Collected data entries:

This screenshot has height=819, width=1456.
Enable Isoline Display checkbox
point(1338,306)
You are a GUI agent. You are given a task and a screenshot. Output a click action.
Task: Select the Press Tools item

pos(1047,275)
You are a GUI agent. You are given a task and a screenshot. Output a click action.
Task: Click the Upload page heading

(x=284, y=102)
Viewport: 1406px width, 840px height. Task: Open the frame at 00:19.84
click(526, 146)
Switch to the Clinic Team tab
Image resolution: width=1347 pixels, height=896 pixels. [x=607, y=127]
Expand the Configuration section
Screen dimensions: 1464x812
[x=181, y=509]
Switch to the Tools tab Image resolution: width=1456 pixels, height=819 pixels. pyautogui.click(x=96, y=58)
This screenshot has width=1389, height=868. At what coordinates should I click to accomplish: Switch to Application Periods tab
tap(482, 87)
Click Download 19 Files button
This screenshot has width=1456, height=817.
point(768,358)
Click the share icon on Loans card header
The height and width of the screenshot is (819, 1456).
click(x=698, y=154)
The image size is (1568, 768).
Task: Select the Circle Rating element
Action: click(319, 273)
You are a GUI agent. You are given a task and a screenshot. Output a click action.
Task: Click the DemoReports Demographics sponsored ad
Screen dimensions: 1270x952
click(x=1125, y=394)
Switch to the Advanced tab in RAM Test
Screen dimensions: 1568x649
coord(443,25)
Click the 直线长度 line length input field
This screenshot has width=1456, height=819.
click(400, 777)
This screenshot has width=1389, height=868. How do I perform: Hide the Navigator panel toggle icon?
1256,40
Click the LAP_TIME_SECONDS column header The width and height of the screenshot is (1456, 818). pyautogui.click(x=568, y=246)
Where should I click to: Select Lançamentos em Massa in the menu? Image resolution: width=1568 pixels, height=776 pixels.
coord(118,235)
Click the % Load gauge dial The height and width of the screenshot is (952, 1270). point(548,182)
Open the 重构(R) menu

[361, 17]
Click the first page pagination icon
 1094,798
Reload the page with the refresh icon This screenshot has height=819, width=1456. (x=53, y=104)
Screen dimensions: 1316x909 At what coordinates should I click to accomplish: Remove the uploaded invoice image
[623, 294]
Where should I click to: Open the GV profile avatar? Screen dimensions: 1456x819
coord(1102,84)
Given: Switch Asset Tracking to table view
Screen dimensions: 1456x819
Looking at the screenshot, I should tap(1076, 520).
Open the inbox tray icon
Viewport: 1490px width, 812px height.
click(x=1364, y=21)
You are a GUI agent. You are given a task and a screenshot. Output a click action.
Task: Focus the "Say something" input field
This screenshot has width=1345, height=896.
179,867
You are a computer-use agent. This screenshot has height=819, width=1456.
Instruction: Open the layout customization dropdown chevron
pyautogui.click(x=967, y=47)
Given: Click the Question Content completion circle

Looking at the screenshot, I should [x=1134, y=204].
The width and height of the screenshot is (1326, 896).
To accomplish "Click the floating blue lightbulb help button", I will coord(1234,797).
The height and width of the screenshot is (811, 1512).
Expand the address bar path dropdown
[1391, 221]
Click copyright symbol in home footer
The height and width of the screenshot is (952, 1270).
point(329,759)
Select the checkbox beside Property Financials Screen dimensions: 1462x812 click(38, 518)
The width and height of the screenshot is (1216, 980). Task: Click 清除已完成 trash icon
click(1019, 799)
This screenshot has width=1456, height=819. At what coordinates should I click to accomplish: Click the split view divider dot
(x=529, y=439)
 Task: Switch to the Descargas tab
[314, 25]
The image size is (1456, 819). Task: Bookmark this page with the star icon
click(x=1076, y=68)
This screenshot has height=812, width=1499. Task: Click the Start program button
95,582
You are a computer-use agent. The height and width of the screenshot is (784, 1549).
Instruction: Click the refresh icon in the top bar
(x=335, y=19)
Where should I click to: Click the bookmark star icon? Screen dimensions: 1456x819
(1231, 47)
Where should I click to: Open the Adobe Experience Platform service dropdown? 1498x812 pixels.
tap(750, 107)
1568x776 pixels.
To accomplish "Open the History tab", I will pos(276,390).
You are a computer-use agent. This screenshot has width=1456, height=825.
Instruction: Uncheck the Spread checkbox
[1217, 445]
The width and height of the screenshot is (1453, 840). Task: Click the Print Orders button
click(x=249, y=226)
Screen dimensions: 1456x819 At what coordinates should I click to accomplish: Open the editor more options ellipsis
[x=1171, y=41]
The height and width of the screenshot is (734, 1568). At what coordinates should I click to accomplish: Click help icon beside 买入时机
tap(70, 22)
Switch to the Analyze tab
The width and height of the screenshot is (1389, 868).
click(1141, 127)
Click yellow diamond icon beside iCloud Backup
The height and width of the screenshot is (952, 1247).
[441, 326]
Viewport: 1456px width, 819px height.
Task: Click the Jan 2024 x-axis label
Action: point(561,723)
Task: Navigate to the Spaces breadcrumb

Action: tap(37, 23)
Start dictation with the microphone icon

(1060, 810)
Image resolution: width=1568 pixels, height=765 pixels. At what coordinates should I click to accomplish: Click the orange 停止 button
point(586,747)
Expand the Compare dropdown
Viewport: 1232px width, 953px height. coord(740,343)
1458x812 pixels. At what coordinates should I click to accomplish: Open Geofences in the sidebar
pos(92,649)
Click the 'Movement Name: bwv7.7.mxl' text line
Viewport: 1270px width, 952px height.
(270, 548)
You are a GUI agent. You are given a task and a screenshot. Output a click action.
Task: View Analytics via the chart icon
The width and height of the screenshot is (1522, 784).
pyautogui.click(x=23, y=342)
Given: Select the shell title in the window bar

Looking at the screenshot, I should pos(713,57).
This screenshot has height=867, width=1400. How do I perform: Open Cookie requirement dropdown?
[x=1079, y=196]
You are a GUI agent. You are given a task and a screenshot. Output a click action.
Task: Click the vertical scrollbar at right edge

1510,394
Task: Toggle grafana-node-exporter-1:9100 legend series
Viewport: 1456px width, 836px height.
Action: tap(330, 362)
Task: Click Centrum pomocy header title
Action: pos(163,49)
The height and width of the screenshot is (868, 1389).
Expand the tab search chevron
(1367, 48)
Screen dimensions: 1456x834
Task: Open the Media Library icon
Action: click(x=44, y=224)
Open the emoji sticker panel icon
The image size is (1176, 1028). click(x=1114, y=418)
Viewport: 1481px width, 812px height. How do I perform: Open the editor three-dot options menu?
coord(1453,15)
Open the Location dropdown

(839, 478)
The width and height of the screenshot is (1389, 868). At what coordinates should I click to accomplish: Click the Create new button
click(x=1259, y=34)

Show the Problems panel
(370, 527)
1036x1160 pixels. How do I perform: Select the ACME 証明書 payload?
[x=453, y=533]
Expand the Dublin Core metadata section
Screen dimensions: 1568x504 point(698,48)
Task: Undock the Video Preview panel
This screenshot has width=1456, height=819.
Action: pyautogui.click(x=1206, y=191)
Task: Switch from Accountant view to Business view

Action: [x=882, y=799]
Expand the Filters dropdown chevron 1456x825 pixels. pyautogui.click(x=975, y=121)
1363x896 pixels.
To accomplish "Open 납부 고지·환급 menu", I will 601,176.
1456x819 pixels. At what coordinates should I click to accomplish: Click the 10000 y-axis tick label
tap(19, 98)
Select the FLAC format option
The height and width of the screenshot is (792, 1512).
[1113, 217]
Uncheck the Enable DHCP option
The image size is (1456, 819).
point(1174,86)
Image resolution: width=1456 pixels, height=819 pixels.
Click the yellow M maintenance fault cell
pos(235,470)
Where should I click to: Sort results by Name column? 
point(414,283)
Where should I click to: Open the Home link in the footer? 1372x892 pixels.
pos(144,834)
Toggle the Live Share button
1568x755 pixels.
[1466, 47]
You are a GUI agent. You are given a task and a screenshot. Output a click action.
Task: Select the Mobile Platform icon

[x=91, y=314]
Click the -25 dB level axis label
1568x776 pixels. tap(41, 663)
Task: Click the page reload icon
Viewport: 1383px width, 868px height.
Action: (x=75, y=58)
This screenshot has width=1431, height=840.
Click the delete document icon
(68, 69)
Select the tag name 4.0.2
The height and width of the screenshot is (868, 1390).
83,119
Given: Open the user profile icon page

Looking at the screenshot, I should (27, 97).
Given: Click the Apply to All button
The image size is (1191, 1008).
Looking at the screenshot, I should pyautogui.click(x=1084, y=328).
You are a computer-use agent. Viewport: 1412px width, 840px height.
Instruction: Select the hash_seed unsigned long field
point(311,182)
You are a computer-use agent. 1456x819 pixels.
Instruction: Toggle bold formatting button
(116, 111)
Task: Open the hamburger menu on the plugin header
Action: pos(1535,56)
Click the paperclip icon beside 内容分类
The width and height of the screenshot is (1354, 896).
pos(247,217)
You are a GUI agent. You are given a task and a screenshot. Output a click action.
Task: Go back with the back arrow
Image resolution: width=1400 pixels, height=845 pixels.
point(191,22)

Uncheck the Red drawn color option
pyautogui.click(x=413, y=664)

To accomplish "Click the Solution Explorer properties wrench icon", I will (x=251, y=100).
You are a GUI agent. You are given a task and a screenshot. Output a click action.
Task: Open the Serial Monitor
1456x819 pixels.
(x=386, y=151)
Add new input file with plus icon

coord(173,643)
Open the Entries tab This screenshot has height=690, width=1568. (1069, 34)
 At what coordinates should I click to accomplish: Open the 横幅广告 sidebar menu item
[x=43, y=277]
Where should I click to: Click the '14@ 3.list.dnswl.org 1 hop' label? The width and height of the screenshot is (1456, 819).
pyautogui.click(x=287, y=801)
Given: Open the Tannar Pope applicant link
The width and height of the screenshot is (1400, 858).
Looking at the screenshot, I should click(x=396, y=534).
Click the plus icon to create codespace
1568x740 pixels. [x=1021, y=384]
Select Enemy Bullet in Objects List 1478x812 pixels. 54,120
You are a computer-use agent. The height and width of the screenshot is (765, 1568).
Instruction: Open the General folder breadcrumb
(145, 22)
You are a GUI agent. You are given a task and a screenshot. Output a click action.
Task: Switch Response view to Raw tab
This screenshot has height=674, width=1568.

→ Work order
From the entries above, give again exactly the lines running from the line with "Switch to the Tools" to the line with "Click the LAP_TIME_SECONDS"; include both of those lines.

→ Reply to the task
Switch to the Tools tab Image resolution: width=1456 pixels, height=819 pixels. pyautogui.click(x=96, y=58)
This screenshot has width=1389, height=868. At what coordinates should I click to accomplish: Switch to Application Periods tab
tap(482, 87)
Click Download 19 Files button
This screenshot has width=1456, height=817.
point(768,358)
Click the share icon on Loans card header
The height and width of the screenshot is (819, 1456).
click(x=698, y=154)
The image size is (1568, 768).
Task: Select the Circle Rating element
Action: click(319, 273)
You are a GUI agent. You are given a task and a screenshot. Output a click action.
Task: Click the DemoReports Demographics sponsored ad
Screen dimensions: 1270x952
click(x=1125, y=394)
Switch to the Advanced tab in RAM Test
Screen dimensions: 1568x649
coord(443,25)
Click the 直线长度 line length input field
This screenshot has width=1456, height=819.
click(400, 777)
This screenshot has width=1389, height=868. How do I perform: Hide the Navigator panel toggle icon?
1256,40
Click the LAP_TIME_SECONDS column header The width and height of the screenshot is (1456, 818). pyautogui.click(x=568, y=246)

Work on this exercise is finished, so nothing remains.